From the burning forests of the Amazon to the petrochemicals you aren’t told about to the endangered species being pushed to extinction you don’t know about; from synthetically pink-dyed flesh to seal bombs . . . If you care about what you eat, if you care about the environment, this is a book you need to read.

Quote from Richard’s author page on Penguin Random House

Images taken from Penguin RandomHouse

Richard is not the only successful author in the Flanagan family. His brother, Martin, has published 16 books and is seen by many as the eminent voice in Australian Rules Football (AFL) journalism.

Photo courtesy of The Mercury

Martin’s sports memoir, “A Wink From the Universe,” tells the story of AFL’s perpetual underdogs, the Western Bulldogs. A footy team from the hard working, blue collar Melbourne suburb of Footscray, the Sons of the West are my beloved football team. Watch Flanagan’s interview about his book, published on the team’s website.

A staunch supporter of the AFL in Tasmania, Martin writes with conviction, expertise and passion. His recent piece for The Age about football culture dying in Tasmania is a sad indictment on mainlanders taking Tasmanians for granted – again. Some might say, ‘as usual.’

Martin also writes political pieces, often scathing, of relations between Indigenous and non-Indigenous Australians. His Footyology article on the Uluru Statement from the Heart reduced me to tears as I saw so much of myself in it, and felt ashamed. I grew up knowing so little about Tasmanian Indigenous culture and history, never even realising I shared a classroom with First Nations kids. Clearly acknowledging and understanding Indigenous issues and our shared past has never been more important.

Further reading about Martin and his extensive body of work can be found on the Only Tasmania website.

About guest curator, Bec Taylor

I’m Bec Taylor, the EY3 – Grade 2 cybrarian* at the International School of Beijing, China. I’m a global nomad with Australian roots and a Chinese family home – all my immediate family have lived and worked in Beijing as international school teachers for many, many years.  

Overly enthusiastic about everything especially children’s literature, Australian Rules Football (go Doggies!) and food, glorious food, I am easily bribed with coffee and dark chocolate. I am a passionate advocate of social justice, female financial literacy, and finding ways to tread more lightly on the planet. Alongside the demands of a busy family and professional life, I enjoy cultivating community through volunteer work that focuses on healthy families.

I am the current Chair of the Chinese international schools reading promotion, the Panda Book Awards. Titles chosen for the shortlists of the Panda Book Awards meet selection criteria that focus on social justice, diversity and inclusion by up and coming authors and illustrators from across the world. There is an added spotlight on titles that feature Asian settings, characters or creators. 

The educational hills I will die on are:

  • a child’s right to choose what they love to read,
  • there is serious magic in reading aloud,
  • and the belief that schools are happier, more equitable places with better academic outcomes when the properly funded school library is well staffed with qualified, collaborative and passionate professionals.

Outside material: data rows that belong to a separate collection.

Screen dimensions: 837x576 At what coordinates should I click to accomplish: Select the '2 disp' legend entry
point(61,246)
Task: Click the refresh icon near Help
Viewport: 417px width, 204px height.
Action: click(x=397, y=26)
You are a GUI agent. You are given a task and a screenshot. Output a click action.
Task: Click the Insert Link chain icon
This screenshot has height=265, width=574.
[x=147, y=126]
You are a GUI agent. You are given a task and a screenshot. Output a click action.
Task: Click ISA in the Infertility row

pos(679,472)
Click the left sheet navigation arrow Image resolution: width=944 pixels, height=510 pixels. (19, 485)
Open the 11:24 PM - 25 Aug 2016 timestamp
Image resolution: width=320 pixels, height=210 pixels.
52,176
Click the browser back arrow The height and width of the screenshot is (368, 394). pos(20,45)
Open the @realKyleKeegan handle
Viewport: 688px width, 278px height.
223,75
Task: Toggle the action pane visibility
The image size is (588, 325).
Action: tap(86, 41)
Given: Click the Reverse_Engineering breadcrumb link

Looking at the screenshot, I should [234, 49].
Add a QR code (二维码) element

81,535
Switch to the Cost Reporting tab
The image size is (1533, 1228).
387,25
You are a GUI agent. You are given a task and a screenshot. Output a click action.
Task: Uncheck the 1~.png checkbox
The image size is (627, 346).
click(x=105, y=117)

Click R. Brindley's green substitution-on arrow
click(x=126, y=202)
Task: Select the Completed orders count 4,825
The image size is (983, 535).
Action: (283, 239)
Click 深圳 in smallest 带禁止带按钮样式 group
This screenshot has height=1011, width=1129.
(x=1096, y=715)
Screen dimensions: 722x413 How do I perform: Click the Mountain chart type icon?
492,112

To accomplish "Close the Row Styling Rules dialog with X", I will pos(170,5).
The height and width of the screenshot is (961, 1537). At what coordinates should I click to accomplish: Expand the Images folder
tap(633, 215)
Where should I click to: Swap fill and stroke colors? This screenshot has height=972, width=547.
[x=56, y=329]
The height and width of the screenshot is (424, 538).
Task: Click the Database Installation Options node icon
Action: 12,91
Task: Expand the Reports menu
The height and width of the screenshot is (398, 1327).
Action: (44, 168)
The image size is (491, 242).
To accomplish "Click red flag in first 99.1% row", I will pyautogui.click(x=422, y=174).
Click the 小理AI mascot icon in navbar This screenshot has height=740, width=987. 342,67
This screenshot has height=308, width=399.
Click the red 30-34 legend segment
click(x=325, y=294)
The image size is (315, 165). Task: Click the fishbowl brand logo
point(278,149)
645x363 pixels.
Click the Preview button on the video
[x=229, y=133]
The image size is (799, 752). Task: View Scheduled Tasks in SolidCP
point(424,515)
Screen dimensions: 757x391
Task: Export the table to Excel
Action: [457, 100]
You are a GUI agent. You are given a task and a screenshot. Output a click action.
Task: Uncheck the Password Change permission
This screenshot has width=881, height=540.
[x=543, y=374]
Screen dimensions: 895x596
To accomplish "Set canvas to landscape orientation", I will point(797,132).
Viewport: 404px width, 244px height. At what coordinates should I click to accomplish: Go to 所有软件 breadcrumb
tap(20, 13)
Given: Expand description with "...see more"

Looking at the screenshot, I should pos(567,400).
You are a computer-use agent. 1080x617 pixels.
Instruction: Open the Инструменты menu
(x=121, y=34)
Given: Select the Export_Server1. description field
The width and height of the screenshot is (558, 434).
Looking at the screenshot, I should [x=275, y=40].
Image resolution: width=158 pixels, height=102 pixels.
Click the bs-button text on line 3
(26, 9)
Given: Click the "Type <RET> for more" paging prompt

*a fancy name that formalises and acknowledges the incredible work teacher librarians do each day to find authentic ways to integrate and explore educational technology in order to capture, expand, and enhance student learning.

I would like to pay my respects to the traditional custodians of the land, the Palawa people of Tasmania, and to their Elders, past, present, and emerging. I acknowledge their deep spiritual connection to the land and their ongoing contributions to the culture of this nation.